## [Goal of the exercise]
According to the supply chain primer, what are the two phases of a supply chain?

*** Opening Text passage ***

As Dr. Willy Shih from the Harvard Business School wrote in the Wall Street Journal, the supply chains that link producers of goods to consumers of goods can be intensely complex and difficult to understand. As long as supply meets demand, we don’t pay much attention to the supply chains whose function is to ensure that the basic principles of supply and demand exist. When, like they have for the past three years, things “gang agley,” we focus on those chains. Dr. Shih provides basic fundamentals for supply chains. To understand them is to succeed in the ever-more-complex science and art of logistics. Here’s Dr. Shih’s primer on the supply chain:
- Supply chains are complicated, with ever-increasing layers of intricacy and scope.
Supply chains have two phases—a production side, where the final assembly of a product takes place, and a distribution side, where it gets to the buyer. The production side can be incredibly complex. That’s because some products have lots of parts—3,000 or 4,000 for a smartphone and as many as 30,000 for a typical gasoline-powered car.
On the distribution side, a supply chain might have steps that connect a manufacturer to a retailer, overseas shipping, passing through a trucking link on the way to a distribution center, and then on to the store. Distance adds even more convolutions.
2. Because demand is hard to predict, many producers use to just-in-time parts inventories.
When parts suppliers are local, a condition Cleveland manufacturers experienced in the 20th century, this works. But we live in a global economy today with suppliers spread everywhere. The logistics of scheduling deliveries exactly when needed becomes much more complex. During and after the Covid pandemic demand spiked; bottlenecks disrupted international shipments of parts; gridlock hit continental logistics. Just-in-time was neither in time, nor just.
3. Ordering more than needed makes shortages worse.
Typically, a retailer or manufacturer only orders what is saleable or consumable until the next cycle begins. But sometimes a hot seller or short supply item appears, so the producer orders extra—just in case. Like Woody Hayes said about the forward pass, “three things can happen; two of them are bad.” Producers might succeed by carrying excess inventory, but it will probably contribute to even more shortages of key parts or more inventory than a producer can use.

*** Closing Text passage ***
*** Opening Material shown ***

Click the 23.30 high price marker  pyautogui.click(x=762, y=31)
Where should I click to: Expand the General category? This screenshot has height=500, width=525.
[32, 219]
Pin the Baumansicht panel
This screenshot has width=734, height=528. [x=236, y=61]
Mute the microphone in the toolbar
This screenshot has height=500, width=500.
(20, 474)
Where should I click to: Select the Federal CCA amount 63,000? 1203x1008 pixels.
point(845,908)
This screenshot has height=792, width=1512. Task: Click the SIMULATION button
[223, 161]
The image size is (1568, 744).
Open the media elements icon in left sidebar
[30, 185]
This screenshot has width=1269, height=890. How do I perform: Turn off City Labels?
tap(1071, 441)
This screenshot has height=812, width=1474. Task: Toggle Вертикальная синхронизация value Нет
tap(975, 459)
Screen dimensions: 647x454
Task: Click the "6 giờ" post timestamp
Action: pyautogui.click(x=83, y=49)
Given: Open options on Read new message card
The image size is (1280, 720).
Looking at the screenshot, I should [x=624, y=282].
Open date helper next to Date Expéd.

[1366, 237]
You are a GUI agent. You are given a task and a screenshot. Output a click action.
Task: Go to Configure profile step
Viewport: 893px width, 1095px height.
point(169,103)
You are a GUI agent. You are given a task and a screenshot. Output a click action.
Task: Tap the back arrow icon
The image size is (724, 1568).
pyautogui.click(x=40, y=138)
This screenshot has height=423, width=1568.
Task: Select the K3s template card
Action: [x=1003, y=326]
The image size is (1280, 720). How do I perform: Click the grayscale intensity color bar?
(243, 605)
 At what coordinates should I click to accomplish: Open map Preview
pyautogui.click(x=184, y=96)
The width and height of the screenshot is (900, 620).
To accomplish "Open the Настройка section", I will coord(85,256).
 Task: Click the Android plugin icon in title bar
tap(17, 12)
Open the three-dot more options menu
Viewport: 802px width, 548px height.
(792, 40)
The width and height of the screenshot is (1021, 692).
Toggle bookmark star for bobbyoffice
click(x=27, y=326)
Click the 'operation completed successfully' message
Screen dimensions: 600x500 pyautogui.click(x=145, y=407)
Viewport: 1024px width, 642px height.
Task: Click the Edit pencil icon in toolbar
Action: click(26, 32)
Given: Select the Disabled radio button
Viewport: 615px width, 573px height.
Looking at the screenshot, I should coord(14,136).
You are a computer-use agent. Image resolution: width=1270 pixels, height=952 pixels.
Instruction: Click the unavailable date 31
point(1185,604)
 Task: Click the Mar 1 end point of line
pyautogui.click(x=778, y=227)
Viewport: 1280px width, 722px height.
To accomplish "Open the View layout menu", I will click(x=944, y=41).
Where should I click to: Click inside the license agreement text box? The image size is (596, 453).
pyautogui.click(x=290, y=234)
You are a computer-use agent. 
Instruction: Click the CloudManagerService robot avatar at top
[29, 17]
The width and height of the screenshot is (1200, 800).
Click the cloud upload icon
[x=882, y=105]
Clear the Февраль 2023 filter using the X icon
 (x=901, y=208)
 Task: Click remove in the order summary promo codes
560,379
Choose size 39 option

*** Closing Material shown ***

## [Task answer]
A production side, where final assembly of a product takes place, and a distribution side, where the product gets to the buyer.